*Task prompt*. Take from the data every line in which the word "screenshot" is found.

*Record excerpts*.
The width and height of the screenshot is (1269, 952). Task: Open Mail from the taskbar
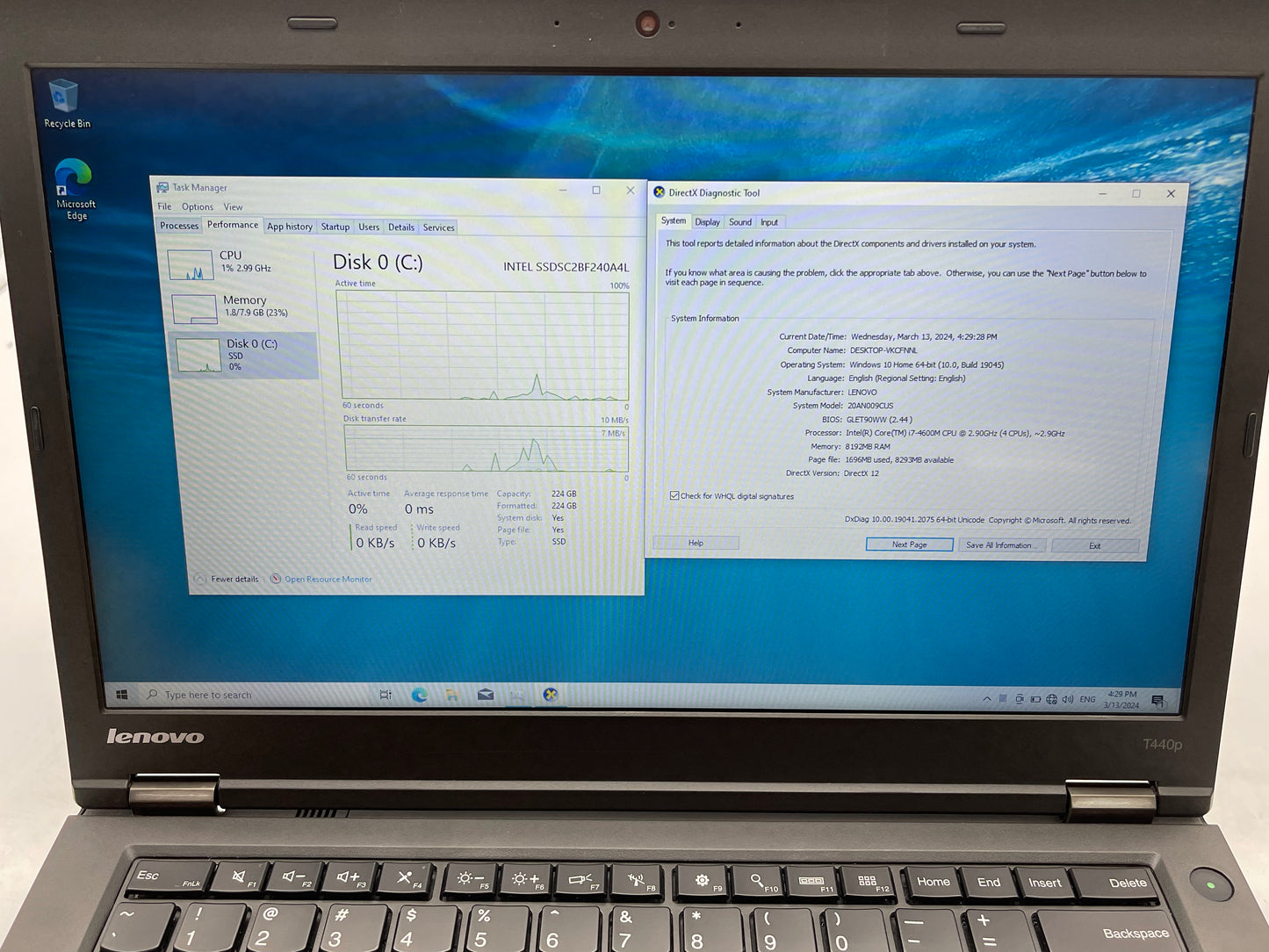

==

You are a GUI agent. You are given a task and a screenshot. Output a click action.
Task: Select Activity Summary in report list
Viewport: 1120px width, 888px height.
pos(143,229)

*Response below*.
The width and height of the screenshot is (1269, 952). Task: Open Mail from the taskbar
You are a GUI agent. You are given a task and a screenshot. Output a click action.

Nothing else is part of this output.